Moving forward, we can expect these rules to be applied in a predictable way: the Mayor will exercise discretion in determining “conduct that is unbecoming” and a majority of Council will decide where and how any individual Council Member is allowed to serve (or whether they should be permitted to serve) in their elected position and appointments. One member of the Council Administrative Committee believes that Council is empowered to act against a colleague “for really any reason we wish.”


One of my colleagues insisted last month that it “should be easy” for a majority of Council to simply remove an elected official from his appointed duties. A resident reached out to me recently and went further, proposing that when elected officials engage in unacceptable speech, we should “exclude” them from the usual partnering and collaboration that happens in government. This is a remarkable perspective at this particular moment in history.

This week, Republican leaders in Texas were close to approving new rules that would make it easier to invalidate the results of elections. New proposals would lower the standard for proving voter fraud and – where voter fraud can be proven by that lower standard – empower judges to overturn elections. Progressive Democrats across the country have raised the alarm: partisan interests are setting the stage to target political enemies and invalidate election results they do not like.

It should not be “easy” for a majority of elected officials to implement policies to ‘exclude’ other elected officials from positions of power. That’s not how our liberal democracy works.


In the last twenty years, political scientists have coined a term to describe governments where democratic elections assign positions of power but those in positions of power reject the liberal norms that should limit their power: illiberal democracy.

In an illiberal democracy, a temporary electoral majority uses its grip on power to subvert the main institutions of the state and civil society: the independent media; the judiciary; the police. All the while, a facade of electoral democracy is maintained, with multi-party elections, a parliament that debates, and some toleration of dissent. But the essence of democratic rule is regularly violated.


Our local democracy creates opportunities for the voting public to intervene when an elected official’s conduct is offensive or unacceptable. That process is happening now: a recall petition being circulated in Ward 1. Below is an explanation I wrote, in response to the resident who asked for an internal process to “exclude” CM Hayner from government:

The petition being circulated to recall CM Hayner was approved by the standard of whether or not it was factually true. The residents of Ward 1 will assess whether his use of words is evidence of him being unfit for service on Council, they will have the opportunity to judge and reject him. CM Hayner has lived in Ann Arbor for several decades and many people in town have known him for a very long time, long enough to assess whether he is a homophobe or a racist.
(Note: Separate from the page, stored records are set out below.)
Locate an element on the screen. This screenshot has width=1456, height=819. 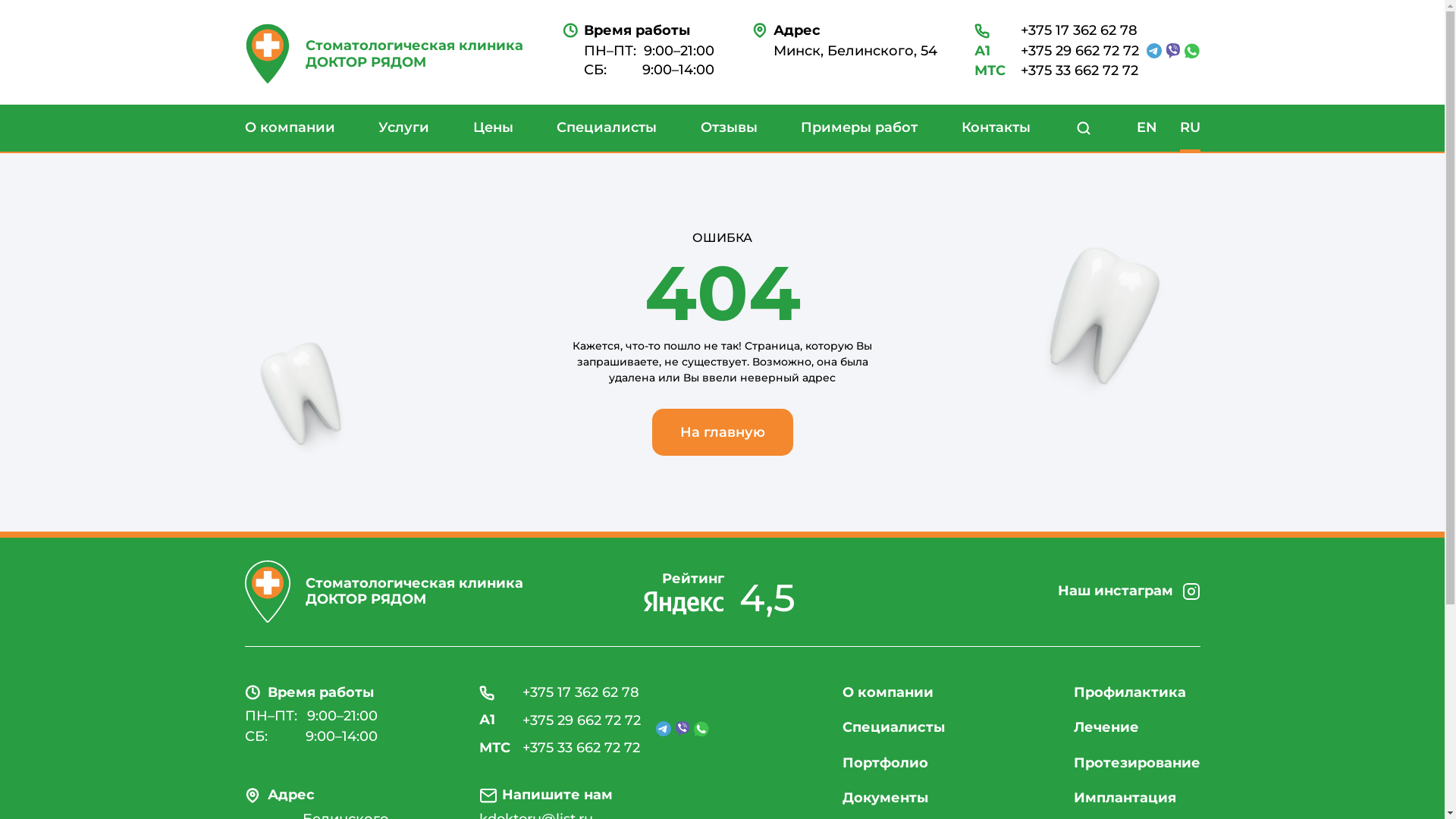
'EN' is located at coordinates (1146, 127).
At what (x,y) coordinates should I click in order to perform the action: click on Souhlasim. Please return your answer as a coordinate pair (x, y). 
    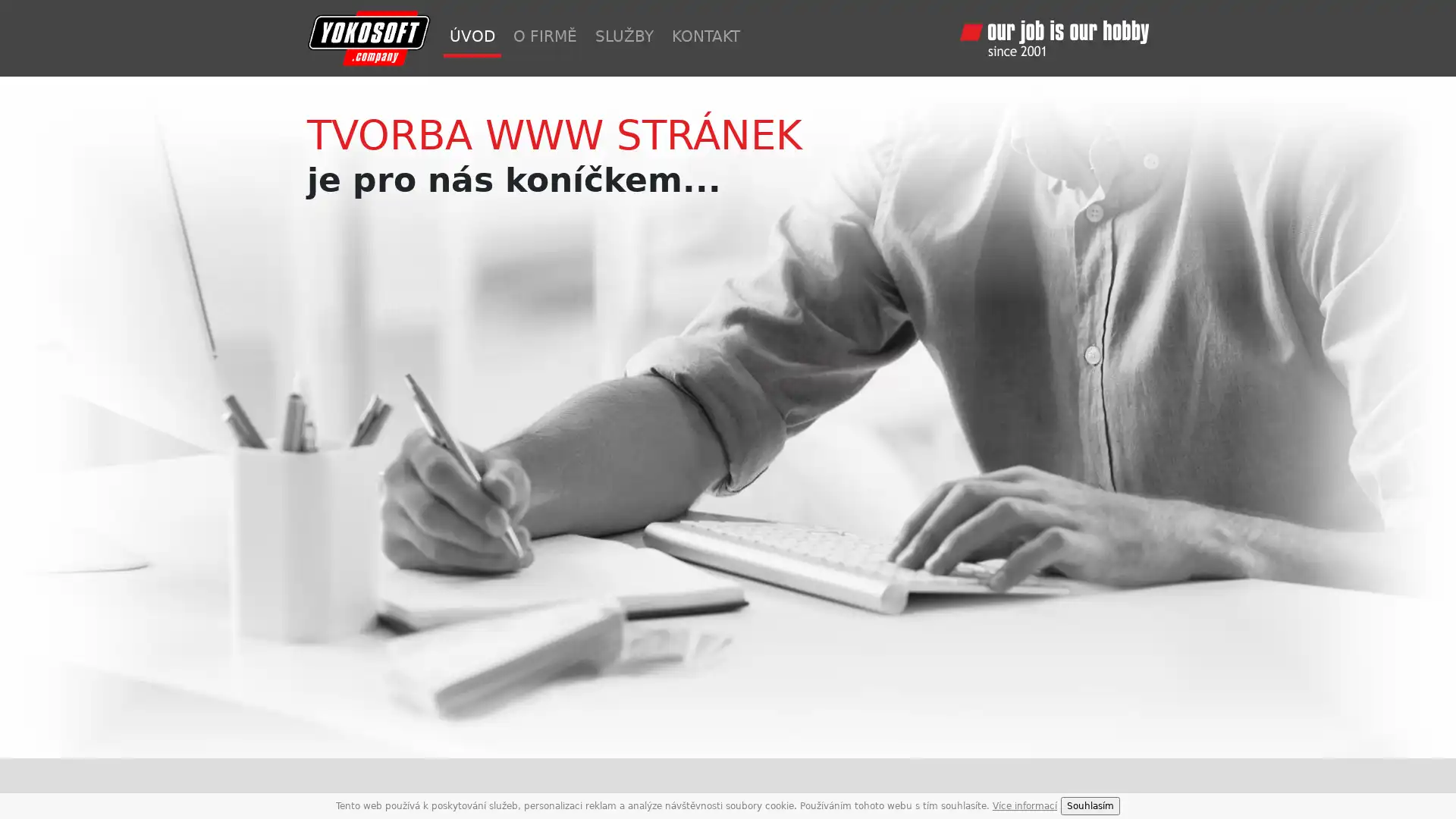
    Looking at the image, I should click on (1090, 805).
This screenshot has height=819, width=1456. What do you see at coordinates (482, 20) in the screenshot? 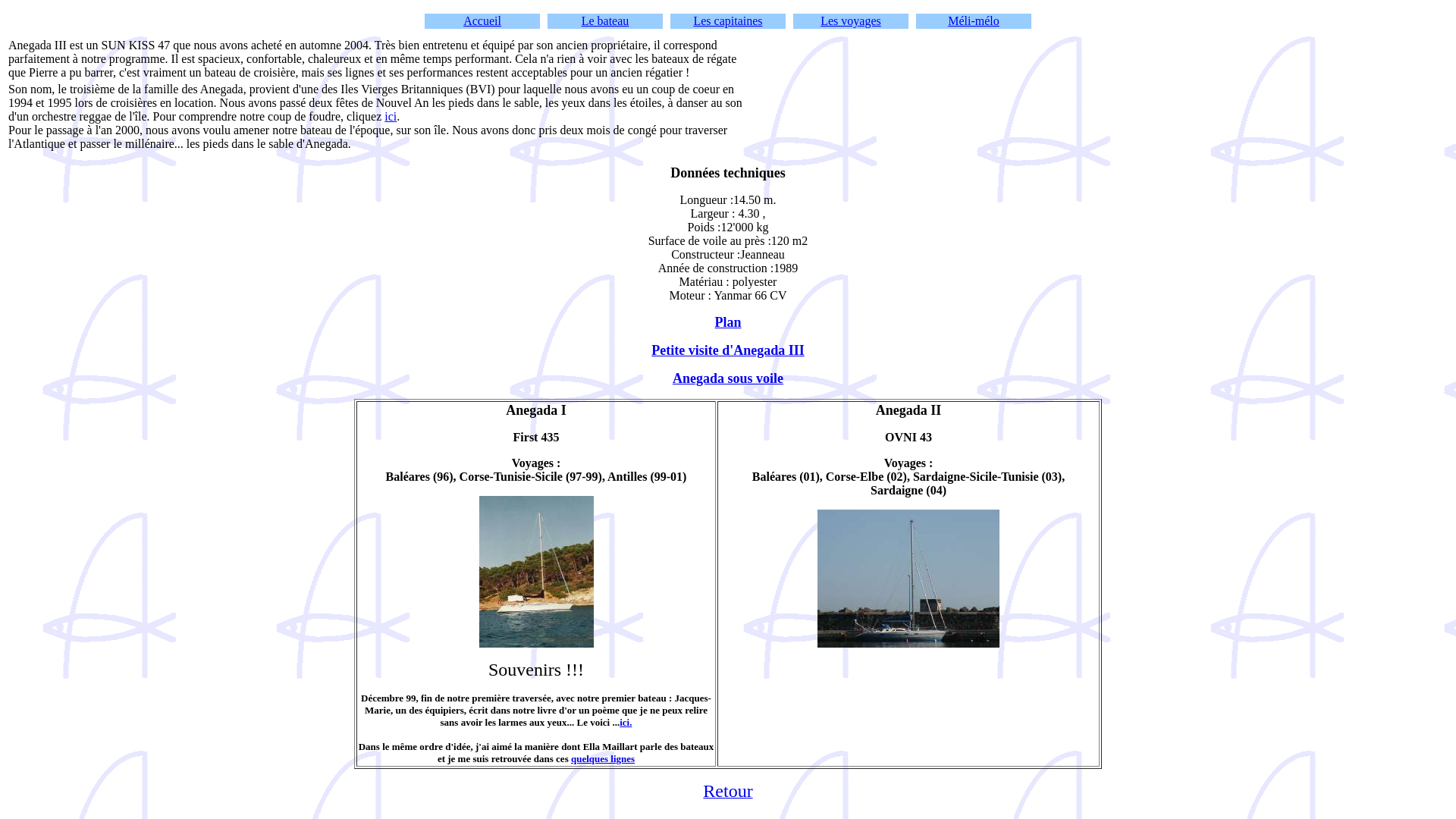
I see `'Accueil'` at bounding box center [482, 20].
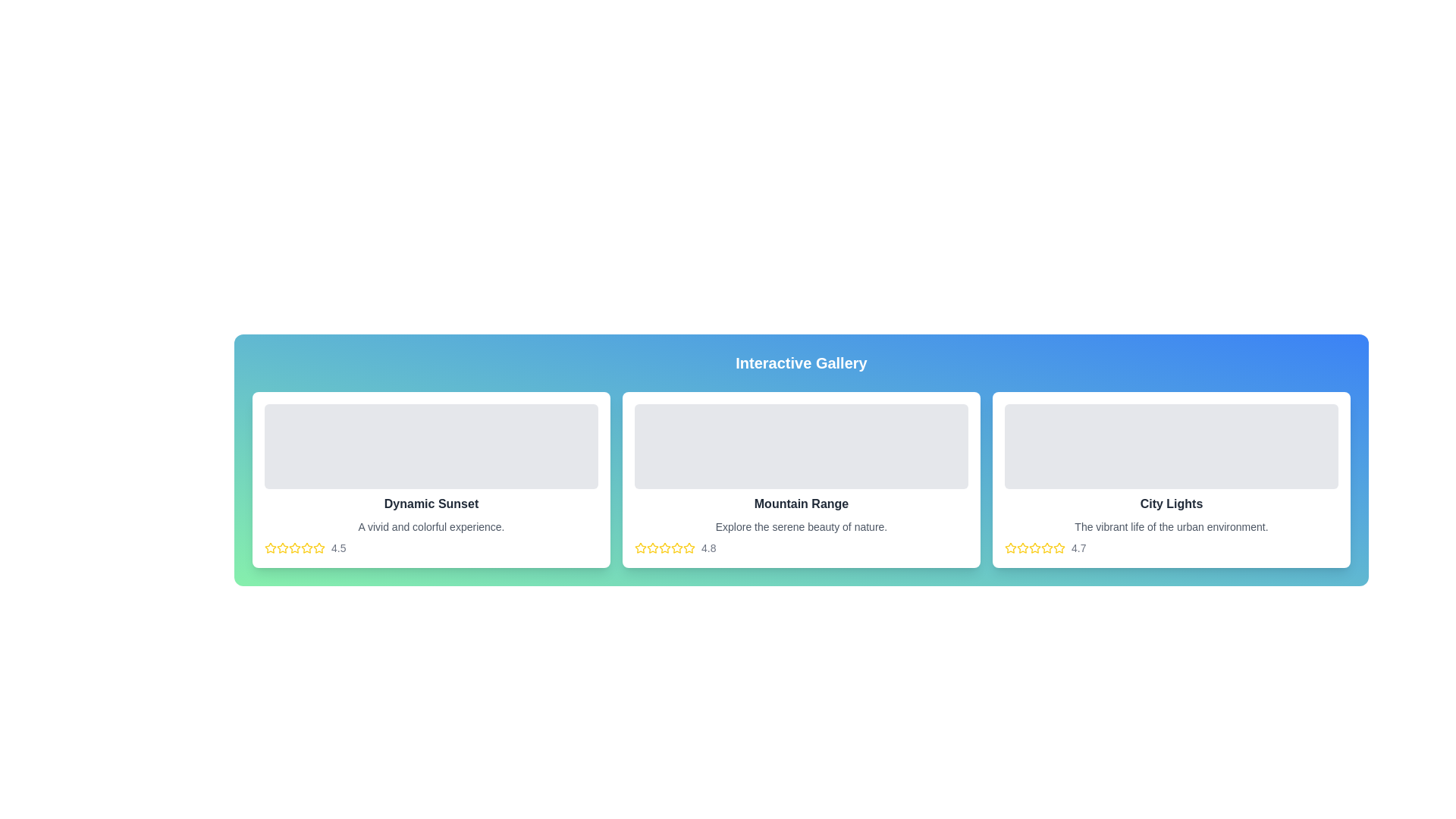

He is going to have to defend his behavior to people who don’t know him well — his use of these words (quite appropriately) reflects a great deal of ignorance, he will have to convince people that they don’t reflect malice, they are not disqualifying. CM Hayner is the only lower-income member of our local government and I expect that plenty of money will fund the recall election campaign – this is likely to turn out as you would like.

Since writing that email, I understand that proponents of the recall have set a goal of raising $25,000 to unseat CM Hayner. Arguably, that amount of money is the new price of an elected position on City Council in Ann Arbor. Last August, five Council candidates spent, on average, $27,000 to win each election (one candidate raised and spent over $40,000). In local wards that are small enough to easily walk and bike in their entirety, any potential candidate for Council must now contemplate how to compete against tens of thousands of dollars in hired staff, mailers, and coordinated PAC campaigns. CM Hayner would have faced this at the end of his term in 2022, but now confronts it sooner.

A new majority on Council works to make our local government less accessible, less transparent, and less accountable to voters. I will not support any effort to concentrate power even further without the benefit of elections.